All they wanted is to survive like famished dogs in the next six years. They have the money, organization, and sporting the honorific titles: Honorable. These lowlifes abandoned their behemoths, swam, and scampered aboard the Davao Cutter. Can this Duterte Cutter sustain the weight of these detritus?
Mr. President, you confessed that the election Kristos began redirecting their bets towards you by the last and third debate in Dagupan, Pangasinan. By the first confrontation in Cagayan de Oro, you were behind in political ads. By the second, you just get by. But by the last, you were the Man to Beat. People by then know that you were ahead by a mile.

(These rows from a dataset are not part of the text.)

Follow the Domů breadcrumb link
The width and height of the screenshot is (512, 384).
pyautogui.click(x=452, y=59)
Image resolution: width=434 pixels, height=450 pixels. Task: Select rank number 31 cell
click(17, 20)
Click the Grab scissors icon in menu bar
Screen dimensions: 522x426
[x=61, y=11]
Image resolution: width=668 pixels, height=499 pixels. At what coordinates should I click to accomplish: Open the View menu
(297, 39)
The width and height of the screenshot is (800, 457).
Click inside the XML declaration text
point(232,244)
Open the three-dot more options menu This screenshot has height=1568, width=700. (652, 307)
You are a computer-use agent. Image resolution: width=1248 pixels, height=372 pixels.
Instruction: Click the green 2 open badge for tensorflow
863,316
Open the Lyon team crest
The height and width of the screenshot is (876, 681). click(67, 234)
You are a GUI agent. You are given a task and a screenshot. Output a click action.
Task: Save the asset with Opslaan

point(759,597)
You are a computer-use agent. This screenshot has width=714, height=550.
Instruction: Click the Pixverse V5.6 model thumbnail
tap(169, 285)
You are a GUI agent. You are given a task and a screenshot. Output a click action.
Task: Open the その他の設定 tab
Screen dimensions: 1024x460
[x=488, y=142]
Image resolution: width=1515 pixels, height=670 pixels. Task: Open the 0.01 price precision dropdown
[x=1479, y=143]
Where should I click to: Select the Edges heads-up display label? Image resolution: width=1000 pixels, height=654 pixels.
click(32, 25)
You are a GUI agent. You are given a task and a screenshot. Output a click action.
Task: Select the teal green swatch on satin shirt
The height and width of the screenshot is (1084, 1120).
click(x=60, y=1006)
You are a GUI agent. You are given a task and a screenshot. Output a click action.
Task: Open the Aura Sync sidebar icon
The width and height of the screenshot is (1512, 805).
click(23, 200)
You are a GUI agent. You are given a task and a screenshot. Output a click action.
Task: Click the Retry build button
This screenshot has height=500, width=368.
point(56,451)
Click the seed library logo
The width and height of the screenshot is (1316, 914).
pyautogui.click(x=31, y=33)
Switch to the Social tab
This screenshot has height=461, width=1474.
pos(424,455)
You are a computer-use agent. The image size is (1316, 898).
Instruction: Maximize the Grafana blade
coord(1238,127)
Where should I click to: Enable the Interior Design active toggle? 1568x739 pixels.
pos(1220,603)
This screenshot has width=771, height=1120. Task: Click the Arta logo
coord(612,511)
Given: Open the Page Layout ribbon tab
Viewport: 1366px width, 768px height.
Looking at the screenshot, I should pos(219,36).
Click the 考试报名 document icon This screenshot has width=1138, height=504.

Late in the day one Baler DAP suspect announced his party’s affiliation with you, Mr. President. The Zubiris claim neighborliness. The Remullas, by affinity.
These dregs were nowhere near you in the first 200 days. They look down on you as a Humbug, a local thug, a presumptuous local politician who never broke into national consciousness. To them, you were just like the local Barakos: Chavit of Ilocos, Hagedorn of Palawan, Sanchez of Batangas, etc. who never won in their Senate try. Now, they ostentatiously broke bread with you.
Mr. President, at 71, you are the oldest in recent history to be elected to the Presidency. We are not saying that you have reached the sunset of your life or your health precariously hangs in the balance. With medical breakthroughs, you claim to be fit as a fiddle where you rise up to the occasion as you often brag.
Longevity might be yours for the taking like JPE and confound your political enemies.
But life is fragile, Mr. President.
Do we sense triumphalism in your pronouncements? Or hubris, a predilection suffered by lesser mortals? You are a student of history as we all are having seen the carousel of Presidents since FM or Cory.
Sic Transit Gloria Mundi, the ancients counsel.
You don’t give us the impression that the “world began when you were born.” Life begins at 40, some wags say. Others say at 71, one becomes a messiah.
On the contrary, we can sense that you are a meditative leader. You are a listener not a midnight monologuer, or whatever that means.
Mr. President, we know that you are there in your Davao Enclave enjoying every minute of it not because of the Villars, the Marcoses, the Arroyos, the Ramoses, the Angaras, the local scums, your classmates at the San Beda Law School or fraternity brothers, or barkada, or kababayan.
You are there because of us, the simple folks, who lined up the streets to see you with clinched fist waving at you with a tattered sack for a streamer with your name on it emblazoned in red.